Your assignment:
Find the line with "The width and" in the entries below. Repeat it, every following line, and the line with "206x415 pixels.", exactly and with nothing added.

Provided data:
BEGIN
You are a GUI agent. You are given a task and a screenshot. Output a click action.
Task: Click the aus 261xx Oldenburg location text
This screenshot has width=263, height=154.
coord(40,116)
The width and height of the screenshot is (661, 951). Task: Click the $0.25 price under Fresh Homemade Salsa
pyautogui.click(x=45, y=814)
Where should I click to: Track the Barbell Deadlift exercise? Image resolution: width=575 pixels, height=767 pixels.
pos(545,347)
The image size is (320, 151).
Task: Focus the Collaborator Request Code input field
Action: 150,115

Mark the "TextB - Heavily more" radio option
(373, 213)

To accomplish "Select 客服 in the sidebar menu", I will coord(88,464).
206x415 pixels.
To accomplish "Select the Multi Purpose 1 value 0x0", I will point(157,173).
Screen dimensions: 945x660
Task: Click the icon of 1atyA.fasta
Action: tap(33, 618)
END
BEGIN
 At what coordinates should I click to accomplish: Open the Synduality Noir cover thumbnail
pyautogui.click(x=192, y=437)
END
Solution below:
The width and height of the screenshot is (661, 951). Task: Click the $0.25 price under Fresh Homemade Salsa
pyautogui.click(x=45, y=814)
Where should I click to: Track the Barbell Deadlift exercise? Image resolution: width=575 pixels, height=767 pixels.
pos(545,347)
The image size is (320, 151).
Task: Focus the Collaborator Request Code input field
Action: 150,115

Mark the "TextB - Heavily more" radio option
(373, 213)

To accomplish "Select 客服 in the sidebar menu", I will coord(88,464).
206x415 pixels.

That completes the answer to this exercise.